Monday, Jun. 09, 1980

Aw Gee, Guys

Pay-up time for the Hunts

It was a fittingly larger-than-life denouement to one of the grandest money-losing speculations of recent history, and it provided a blunt reminder that even billionaires can get in over their heads. With their dreams of cashing in on last winter's silver boom now transformed into mushrooming debts of $980 million, Bunker, Herbert and Lamar Hunt have been struggling all spring to fend off ruin. Papers on file last week in the Dallas County Courthouse, and elsewhere around the country, showed just how desperate their plight has become, as well as the extent of their fabled wealth.

To satisfy creditors and still keep their multibillion-dollar empire intact, the brothers, heirs to the estate of Texas Oilman H.L. Hunt, have been forced to arrange for a stupefying $1.1 billion line of credit from a consortium of twelve banks headed by Morgan Guaranty and First National Bank in Dallas. In return for the money, the banks have demanded as collateral just about everything of value that the Hunts still own. The resulting listing of mortgaged properties, which runs to more than 350 pages of securities, real estate, corporate holdings, art objects and even personal goods, provides a rare and extraordinarily detailed glimpse inside one of the largest, and most carefully concealed, family fortunes anywhere.

From the Hunts' far-flung oil and gas leases round the world to Brother Lamar's Rolex watch and even Hunt family office equipment, cattle feeders and watercoolers, nothing escaped the attentive and appraising eye of the bankers. Explained one banker in the style of his trade: "When you've got someone over a barrel, you grab everything you can."

Bullionaire Bunker Hunt, for example, anted up 69,485 head of cattle from ranches in seven states and more than 700 Thoroughbred race horses, including some with appropriate names like Goofed, Extravagant and Overdrawn.

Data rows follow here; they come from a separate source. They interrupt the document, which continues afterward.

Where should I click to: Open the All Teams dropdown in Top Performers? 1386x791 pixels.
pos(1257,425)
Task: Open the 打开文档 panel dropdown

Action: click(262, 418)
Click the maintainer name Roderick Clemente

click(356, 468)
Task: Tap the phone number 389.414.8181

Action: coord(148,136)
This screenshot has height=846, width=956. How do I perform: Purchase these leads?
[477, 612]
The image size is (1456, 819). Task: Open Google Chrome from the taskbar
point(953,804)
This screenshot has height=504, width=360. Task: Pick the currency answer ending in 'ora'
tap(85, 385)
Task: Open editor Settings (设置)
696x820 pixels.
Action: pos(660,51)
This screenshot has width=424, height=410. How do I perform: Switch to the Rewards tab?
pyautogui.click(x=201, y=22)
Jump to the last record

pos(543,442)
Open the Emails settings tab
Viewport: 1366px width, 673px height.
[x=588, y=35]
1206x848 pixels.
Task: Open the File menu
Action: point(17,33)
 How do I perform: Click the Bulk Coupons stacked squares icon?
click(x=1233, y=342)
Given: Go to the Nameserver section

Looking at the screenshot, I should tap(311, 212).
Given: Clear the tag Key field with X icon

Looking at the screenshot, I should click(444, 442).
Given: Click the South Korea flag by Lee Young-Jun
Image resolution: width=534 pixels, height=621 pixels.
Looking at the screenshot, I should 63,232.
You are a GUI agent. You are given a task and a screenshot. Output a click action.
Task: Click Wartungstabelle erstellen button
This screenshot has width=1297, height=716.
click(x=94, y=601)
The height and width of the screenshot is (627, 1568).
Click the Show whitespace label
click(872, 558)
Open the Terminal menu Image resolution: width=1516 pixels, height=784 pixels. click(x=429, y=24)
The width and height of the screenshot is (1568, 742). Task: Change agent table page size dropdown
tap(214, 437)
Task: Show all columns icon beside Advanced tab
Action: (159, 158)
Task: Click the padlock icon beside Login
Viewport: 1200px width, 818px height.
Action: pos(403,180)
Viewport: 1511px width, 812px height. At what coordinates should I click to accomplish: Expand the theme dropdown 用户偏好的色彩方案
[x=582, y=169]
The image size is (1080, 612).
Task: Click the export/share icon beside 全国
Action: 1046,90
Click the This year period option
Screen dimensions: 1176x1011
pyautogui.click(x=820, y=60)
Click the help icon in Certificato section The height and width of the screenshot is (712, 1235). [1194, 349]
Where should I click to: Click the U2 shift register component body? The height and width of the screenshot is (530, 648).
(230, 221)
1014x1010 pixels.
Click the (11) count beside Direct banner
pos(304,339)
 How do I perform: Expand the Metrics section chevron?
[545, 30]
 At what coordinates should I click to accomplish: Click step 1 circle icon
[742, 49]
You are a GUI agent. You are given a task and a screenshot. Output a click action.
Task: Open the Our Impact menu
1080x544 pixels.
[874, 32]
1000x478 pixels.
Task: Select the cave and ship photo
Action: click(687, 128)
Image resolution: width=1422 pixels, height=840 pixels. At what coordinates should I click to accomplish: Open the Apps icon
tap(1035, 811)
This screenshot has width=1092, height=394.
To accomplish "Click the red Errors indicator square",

Bunker also kicked in 65 Krugerrands, 60 bags of silver coins, 1,000 Austrian gold Ducats and 3,000 Austrian gold Coronas, plus some odds and ends like a renowned collection of porcelain birds and an oil painting of himself and his son.

Herbert Hunt hocked his 8,748-acre ranch, which stretches through three counties in South Texas, and a collection of Roman and Greek statues and busts, including a 5th century B.C. dancing satyr. Brother Lamar Hunt pledged money due him from his holdings in the Dallas Tornado soccer team and the Chicago Bulls basketball team. Lamar also added his art collection. A prized possession: Frederic Edwin Church's The Icebergs, which he bought last October for $2.5 million, the highest price ever paid at auction for an American painting.

Last week's court papers showed that the Hunts are very generous with each other. Bunker has loaned his son Houston Bunker $7.1 million and his daughter Elizabeth Hunt Carnes $61.9 million. Among the brothers, the financial transactions were staggering: Bunker loaned Lamar $11 million and Herbert $23 million, while Herbert loaned Bunker $13 million and Lamar $17.5 million.

The Hunts revealed in the documents the inner relations of family businesses. Each brother, for example, owns an equal share of Planet Petroleum. But Bunker has 50% of Hunt International Petroleum, which holds valuable oil leases in Canada's Beaufort Sea.

For all that, the Hunts are hardly facing anything like the poorhouse. After a congressional subcommittee hearing last week, Herbert admitted that the family and its interests still own 60 million ounces of silver and silver contracts. With that empire together and essentially as profitable as ever, the Hunts can sit back and let the banks run their businesses for them. Nonetheless, the interest charges on their loans are now reported to be a Texas-size $500,000 a day.